Stored data
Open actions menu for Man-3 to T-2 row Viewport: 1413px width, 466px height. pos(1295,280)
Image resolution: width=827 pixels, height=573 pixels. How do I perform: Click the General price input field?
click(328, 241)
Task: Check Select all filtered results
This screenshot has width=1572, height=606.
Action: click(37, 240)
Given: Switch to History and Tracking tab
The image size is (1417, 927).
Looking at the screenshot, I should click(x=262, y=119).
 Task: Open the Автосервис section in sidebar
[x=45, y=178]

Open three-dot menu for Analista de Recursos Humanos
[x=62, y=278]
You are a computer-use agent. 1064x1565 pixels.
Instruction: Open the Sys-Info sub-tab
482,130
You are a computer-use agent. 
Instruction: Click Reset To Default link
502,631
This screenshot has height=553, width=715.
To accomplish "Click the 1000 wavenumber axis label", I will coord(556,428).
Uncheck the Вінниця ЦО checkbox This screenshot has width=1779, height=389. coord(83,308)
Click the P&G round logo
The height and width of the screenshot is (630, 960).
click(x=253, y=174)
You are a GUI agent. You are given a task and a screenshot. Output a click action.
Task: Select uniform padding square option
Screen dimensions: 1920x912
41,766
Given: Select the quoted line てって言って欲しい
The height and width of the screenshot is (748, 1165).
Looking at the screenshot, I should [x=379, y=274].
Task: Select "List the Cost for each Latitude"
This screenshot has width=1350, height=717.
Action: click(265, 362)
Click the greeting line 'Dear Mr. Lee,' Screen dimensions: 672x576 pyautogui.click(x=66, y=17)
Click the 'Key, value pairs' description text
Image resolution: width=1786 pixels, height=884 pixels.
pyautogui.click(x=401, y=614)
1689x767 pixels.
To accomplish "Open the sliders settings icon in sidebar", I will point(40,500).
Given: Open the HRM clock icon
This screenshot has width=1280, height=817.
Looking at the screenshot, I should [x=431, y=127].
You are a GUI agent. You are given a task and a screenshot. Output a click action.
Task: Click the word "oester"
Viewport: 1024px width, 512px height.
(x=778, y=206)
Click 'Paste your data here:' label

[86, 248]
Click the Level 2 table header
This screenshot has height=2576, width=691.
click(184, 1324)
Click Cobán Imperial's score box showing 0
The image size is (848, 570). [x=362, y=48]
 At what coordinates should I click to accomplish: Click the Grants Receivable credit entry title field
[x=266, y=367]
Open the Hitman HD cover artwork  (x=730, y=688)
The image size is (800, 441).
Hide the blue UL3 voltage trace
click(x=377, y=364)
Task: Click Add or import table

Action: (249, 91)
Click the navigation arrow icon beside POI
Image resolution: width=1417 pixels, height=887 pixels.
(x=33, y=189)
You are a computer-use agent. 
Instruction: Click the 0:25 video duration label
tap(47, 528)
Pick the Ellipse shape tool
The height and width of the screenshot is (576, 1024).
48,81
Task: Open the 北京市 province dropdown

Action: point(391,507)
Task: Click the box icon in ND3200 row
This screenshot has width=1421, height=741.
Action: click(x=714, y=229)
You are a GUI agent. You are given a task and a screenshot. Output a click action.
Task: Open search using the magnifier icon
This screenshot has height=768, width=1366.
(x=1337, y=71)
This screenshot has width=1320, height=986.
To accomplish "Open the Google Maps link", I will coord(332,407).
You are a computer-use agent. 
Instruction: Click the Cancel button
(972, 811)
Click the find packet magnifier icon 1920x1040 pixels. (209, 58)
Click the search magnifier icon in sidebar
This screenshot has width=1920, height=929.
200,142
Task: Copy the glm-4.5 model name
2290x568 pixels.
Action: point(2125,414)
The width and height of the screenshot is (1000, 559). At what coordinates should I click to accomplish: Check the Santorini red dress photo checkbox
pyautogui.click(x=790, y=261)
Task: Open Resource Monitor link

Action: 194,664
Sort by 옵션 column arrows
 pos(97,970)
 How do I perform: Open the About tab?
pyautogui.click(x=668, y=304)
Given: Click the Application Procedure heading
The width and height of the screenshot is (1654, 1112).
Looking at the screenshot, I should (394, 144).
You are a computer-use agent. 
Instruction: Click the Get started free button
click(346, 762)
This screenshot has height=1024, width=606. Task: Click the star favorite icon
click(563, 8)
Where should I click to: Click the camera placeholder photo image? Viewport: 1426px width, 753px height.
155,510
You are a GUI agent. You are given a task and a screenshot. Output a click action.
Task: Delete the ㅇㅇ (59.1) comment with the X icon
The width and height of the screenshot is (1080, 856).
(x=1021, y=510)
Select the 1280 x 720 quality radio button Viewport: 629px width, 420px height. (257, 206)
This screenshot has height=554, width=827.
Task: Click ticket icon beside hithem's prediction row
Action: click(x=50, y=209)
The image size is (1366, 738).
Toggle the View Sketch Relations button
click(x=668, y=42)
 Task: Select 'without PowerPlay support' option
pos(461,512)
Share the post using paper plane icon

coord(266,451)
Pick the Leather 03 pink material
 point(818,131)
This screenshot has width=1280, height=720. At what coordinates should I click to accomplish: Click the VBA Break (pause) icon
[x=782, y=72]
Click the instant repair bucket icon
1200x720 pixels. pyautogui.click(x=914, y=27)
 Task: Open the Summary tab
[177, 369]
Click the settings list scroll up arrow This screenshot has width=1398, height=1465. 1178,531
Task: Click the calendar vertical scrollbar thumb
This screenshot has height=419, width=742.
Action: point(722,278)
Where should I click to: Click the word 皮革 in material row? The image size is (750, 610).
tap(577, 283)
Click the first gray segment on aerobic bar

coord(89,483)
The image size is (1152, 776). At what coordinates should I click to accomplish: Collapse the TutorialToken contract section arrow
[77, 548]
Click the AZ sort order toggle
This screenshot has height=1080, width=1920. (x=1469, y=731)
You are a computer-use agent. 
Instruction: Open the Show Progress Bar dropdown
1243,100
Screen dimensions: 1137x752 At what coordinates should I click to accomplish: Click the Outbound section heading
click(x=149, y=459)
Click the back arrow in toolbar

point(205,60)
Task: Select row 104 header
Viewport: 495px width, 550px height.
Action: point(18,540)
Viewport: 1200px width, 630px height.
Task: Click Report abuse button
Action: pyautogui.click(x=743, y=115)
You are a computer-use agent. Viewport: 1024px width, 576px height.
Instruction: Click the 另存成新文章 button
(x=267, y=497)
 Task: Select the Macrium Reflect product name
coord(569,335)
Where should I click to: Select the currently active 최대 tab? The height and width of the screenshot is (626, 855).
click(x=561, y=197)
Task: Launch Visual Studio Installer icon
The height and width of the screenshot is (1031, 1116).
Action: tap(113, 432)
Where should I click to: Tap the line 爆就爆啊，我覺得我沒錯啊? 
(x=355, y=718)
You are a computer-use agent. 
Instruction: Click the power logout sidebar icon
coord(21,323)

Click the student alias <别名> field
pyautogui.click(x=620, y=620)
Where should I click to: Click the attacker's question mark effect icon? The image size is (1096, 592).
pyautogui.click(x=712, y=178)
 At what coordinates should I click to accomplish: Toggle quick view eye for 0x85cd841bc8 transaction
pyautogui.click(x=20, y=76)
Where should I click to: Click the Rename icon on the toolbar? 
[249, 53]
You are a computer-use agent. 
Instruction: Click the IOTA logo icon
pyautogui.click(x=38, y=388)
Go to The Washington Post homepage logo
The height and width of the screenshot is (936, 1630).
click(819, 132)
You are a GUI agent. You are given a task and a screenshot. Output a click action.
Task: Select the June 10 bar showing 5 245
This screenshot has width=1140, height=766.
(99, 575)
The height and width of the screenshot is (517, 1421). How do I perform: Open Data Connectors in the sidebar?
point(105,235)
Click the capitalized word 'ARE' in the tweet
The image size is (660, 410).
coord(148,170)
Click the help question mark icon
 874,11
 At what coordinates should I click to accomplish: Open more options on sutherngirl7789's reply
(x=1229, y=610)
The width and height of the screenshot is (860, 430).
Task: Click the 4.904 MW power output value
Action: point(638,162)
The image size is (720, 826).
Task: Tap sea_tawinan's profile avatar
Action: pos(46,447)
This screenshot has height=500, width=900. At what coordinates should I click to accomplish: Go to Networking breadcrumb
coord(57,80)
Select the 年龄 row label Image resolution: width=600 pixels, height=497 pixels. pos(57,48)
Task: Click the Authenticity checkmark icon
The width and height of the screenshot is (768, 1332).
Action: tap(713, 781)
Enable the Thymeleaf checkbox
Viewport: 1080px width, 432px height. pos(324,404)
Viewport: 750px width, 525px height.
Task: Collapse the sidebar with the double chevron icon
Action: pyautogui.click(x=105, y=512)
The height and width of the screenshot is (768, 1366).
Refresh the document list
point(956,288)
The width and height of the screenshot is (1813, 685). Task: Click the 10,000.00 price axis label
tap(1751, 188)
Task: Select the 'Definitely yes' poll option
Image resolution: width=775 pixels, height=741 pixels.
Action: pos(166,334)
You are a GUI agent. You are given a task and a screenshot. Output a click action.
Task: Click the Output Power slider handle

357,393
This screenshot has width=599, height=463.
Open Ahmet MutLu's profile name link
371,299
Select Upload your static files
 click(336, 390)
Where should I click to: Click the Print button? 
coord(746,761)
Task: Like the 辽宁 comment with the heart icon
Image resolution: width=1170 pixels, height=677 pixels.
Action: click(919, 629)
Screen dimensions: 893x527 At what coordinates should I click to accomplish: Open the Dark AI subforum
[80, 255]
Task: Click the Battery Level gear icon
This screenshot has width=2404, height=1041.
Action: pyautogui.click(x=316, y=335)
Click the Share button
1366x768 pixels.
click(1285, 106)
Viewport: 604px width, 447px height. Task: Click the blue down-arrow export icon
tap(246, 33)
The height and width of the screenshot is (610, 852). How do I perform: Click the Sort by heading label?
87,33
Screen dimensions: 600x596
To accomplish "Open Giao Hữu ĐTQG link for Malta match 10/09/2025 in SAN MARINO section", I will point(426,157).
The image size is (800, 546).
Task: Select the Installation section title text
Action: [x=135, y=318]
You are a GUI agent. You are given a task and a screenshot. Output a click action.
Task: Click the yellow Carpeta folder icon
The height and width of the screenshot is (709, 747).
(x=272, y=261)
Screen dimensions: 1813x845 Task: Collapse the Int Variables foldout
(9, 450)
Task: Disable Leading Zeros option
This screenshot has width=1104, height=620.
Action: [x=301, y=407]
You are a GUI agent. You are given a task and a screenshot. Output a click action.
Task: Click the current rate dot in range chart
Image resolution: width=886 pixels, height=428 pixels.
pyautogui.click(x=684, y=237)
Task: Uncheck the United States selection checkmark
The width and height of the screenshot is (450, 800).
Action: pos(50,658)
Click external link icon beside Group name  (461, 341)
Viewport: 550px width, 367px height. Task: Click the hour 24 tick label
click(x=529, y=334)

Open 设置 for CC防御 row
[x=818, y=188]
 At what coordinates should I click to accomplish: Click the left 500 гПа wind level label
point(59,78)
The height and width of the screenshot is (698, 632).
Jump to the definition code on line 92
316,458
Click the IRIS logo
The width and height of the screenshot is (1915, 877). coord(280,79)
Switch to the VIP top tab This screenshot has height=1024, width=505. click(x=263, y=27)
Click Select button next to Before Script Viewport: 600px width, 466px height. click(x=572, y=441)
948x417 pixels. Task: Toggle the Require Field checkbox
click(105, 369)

HOW TO COMPLETE THIS TASK: Up to and including the line that contains "Task: Check Select all filtered results", restate word for word every line of the entries, starting from the first.

RESPONSE TO THE EXERCISE:
Open actions menu for Man-3 to T-2 row Viewport: 1413px width, 466px height. pos(1295,280)
Image resolution: width=827 pixels, height=573 pixels. How do I perform: Click the General price input field?
click(328, 241)
Task: Check Select all filtered results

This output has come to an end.